Objectives: This analysis compared cancer incidence trends among Japanese in Japan, and Japanese and Caucasians in Hawaii, between 1960 and 1997, and estimated the impact of migration on the incidence of different cancers.
Methods: Incidence information was obtained from 8 volumes of Cancer Incidence in Five Continents. The migration effect was estimated from the areas under the incidence curves as the ratio of the geographic and the ethnic difference in cumulative cancer incidence.

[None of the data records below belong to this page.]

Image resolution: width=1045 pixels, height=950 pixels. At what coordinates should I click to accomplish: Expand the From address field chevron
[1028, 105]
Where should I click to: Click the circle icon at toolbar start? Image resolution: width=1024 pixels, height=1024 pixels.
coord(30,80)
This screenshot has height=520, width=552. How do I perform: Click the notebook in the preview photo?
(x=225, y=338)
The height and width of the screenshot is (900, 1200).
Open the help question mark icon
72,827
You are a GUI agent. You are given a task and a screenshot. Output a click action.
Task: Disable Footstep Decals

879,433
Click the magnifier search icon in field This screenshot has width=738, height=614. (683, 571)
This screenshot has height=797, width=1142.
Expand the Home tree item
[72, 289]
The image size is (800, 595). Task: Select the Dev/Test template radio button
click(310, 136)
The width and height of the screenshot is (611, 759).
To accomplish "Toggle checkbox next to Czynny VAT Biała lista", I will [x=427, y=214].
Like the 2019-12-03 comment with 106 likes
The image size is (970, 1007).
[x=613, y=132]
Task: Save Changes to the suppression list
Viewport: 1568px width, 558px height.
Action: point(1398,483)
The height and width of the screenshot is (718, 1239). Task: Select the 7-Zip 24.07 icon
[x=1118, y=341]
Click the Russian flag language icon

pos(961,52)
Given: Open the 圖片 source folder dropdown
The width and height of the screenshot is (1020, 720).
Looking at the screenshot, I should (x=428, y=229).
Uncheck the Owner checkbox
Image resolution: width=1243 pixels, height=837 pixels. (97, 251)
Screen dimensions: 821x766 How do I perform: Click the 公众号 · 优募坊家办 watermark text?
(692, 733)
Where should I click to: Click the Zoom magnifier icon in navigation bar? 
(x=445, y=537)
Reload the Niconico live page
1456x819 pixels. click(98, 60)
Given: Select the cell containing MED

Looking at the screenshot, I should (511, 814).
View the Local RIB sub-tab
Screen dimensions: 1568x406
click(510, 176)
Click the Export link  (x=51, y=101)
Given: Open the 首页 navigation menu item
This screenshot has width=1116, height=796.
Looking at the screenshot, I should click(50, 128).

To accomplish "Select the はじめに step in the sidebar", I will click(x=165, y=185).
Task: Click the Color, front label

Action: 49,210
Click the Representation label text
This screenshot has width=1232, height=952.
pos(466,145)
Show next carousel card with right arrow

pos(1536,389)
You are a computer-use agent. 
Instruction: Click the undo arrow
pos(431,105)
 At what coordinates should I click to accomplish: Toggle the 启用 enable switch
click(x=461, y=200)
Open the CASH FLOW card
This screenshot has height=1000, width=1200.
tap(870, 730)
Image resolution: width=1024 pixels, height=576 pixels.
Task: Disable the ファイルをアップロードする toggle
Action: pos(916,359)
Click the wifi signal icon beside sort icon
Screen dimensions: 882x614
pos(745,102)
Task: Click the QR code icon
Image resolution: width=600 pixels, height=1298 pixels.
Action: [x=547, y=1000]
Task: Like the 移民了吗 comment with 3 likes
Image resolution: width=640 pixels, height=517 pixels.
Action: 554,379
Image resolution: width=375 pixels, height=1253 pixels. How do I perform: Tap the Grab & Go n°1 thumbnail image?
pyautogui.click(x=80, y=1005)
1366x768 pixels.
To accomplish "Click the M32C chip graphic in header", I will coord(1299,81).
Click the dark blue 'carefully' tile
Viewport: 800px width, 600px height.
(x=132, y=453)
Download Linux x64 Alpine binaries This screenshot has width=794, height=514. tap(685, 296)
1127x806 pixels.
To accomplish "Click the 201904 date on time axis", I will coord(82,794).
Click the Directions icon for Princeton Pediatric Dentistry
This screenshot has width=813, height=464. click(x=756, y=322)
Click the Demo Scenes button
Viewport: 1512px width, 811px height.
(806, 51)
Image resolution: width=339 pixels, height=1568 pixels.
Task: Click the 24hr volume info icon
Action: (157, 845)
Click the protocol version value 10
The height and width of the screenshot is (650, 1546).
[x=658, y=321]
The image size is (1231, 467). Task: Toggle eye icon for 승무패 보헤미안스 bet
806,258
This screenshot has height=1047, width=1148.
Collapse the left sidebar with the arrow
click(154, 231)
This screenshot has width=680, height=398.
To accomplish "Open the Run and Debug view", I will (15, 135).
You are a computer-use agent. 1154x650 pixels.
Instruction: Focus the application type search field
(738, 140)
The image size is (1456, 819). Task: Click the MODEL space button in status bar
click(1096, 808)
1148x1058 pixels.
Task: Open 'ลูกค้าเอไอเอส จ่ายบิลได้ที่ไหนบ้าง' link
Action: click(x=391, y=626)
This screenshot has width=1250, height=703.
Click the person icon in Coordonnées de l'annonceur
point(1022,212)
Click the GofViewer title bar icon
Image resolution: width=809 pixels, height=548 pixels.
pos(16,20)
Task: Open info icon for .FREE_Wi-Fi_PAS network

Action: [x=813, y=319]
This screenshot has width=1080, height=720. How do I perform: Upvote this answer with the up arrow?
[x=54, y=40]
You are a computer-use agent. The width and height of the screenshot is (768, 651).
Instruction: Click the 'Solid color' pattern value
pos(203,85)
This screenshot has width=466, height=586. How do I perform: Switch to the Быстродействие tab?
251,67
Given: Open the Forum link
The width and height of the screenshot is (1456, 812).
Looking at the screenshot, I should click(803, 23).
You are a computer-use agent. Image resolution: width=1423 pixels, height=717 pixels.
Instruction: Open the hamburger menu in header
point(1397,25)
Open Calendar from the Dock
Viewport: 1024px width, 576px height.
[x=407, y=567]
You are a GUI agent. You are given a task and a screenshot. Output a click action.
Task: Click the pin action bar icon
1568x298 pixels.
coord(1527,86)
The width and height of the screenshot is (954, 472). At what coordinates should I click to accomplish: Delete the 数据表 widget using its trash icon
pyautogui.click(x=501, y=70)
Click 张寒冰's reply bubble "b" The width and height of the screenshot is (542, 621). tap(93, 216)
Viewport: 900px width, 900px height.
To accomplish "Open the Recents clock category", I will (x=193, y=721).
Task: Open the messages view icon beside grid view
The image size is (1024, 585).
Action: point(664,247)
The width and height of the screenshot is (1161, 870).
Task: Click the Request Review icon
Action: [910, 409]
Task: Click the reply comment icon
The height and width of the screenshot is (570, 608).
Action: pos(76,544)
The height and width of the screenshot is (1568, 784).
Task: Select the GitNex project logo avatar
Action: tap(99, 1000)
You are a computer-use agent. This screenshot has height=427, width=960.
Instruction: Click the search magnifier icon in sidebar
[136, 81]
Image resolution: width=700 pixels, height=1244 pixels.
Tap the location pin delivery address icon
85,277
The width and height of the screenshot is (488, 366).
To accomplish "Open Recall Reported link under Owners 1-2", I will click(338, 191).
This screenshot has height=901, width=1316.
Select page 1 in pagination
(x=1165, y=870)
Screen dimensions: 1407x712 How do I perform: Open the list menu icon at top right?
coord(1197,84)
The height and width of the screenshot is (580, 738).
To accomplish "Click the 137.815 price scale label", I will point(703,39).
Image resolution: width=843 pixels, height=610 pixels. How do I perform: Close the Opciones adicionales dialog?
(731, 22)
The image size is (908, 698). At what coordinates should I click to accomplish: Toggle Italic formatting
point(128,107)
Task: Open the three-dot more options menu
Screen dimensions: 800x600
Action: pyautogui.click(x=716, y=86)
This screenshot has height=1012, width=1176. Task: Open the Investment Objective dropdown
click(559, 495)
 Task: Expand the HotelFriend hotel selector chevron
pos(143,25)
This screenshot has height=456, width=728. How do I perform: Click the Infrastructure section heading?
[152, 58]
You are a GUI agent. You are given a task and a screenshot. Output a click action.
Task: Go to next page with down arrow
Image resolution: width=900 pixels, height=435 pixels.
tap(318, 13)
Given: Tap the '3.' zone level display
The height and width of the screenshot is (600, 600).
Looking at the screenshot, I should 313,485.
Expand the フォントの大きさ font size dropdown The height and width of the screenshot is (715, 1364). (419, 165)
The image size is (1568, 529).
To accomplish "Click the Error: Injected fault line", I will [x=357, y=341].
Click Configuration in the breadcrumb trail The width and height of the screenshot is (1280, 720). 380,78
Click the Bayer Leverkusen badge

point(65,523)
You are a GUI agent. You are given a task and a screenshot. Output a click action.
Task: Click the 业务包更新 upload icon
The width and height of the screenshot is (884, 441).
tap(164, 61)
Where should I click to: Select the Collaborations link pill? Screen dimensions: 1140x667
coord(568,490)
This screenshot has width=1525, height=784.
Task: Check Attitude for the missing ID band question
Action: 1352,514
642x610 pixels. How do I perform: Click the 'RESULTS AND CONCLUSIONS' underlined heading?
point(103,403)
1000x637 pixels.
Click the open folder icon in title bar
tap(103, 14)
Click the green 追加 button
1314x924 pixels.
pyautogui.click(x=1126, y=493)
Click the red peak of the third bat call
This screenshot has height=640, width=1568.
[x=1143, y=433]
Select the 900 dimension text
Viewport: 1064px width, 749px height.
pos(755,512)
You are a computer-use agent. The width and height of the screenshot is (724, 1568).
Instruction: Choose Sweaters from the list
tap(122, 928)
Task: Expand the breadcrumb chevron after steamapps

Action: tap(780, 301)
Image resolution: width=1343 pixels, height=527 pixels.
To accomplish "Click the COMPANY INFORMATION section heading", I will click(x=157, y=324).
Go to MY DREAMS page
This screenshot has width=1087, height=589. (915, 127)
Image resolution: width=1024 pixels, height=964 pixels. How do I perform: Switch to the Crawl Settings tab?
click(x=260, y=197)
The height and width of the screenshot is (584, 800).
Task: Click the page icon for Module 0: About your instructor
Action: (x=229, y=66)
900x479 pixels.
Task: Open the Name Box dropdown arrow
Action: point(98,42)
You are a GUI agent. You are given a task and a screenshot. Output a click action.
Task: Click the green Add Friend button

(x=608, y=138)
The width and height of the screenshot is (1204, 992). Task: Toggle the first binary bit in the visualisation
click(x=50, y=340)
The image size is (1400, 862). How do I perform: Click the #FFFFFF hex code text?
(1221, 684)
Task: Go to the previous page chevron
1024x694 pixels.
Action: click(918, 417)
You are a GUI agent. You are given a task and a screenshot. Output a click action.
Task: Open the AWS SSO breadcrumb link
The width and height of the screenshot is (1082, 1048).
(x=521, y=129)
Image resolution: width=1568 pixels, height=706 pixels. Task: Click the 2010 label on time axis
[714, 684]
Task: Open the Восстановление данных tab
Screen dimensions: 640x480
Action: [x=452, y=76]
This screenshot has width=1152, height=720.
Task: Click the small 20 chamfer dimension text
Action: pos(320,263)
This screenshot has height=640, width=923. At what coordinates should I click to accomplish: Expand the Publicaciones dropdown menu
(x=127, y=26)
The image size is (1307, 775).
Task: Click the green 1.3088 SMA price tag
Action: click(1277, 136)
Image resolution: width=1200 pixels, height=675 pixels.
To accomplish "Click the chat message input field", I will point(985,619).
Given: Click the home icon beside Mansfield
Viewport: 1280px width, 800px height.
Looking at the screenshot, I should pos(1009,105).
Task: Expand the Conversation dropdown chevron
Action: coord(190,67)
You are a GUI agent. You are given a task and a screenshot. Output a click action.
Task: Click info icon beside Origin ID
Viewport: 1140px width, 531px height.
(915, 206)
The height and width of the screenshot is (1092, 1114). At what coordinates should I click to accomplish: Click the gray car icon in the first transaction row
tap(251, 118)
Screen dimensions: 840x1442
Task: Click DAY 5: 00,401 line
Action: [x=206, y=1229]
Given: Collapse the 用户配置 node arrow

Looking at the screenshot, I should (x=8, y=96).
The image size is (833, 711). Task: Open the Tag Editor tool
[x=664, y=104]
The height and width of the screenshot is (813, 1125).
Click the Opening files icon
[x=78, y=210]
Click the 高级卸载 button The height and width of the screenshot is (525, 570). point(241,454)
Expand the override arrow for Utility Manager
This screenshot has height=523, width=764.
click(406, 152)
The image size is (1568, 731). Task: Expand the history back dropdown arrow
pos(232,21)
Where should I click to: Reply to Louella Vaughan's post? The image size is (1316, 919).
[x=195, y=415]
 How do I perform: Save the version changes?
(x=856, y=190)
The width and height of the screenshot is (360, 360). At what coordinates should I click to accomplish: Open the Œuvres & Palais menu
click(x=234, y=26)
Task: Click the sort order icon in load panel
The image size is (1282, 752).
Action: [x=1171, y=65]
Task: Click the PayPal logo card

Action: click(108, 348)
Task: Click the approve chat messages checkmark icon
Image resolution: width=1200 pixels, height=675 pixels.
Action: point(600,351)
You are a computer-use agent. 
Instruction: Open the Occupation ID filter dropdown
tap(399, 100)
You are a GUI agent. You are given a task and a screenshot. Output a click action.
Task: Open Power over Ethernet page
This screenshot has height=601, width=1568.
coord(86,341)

Results: Among the 5 more common cancers, the migrant effect was strongest for colon and stomach cancers, prostate and breast cancers were affected to a lesser degree, and lung cancer risk differed little between Japanese in Japan and Hawaii. Migration led to lower risk of stomach, esophageal, pancreatic, liver, and cervical cancers, but to higher rates for all other cancers. The large variation in time for migrants to adopt the host population's cancer risk suggests that risk factors have organ-specific effects, or operate at different times in life. Although the available incidence rates are limited by under-reporting and early detection efforts, mortality rates confirm the significant differences in cancer risk.
Conclusions: The persistent difference in cancer incidence several generations after migration supports the idea that living in the host country is not, alone, sufficient to modify cancer risk for all cancer sites to the level of the host population. Although the migration effect can be partially explained by known etiologic factors, a large proportion of the changing risk remains unexplained.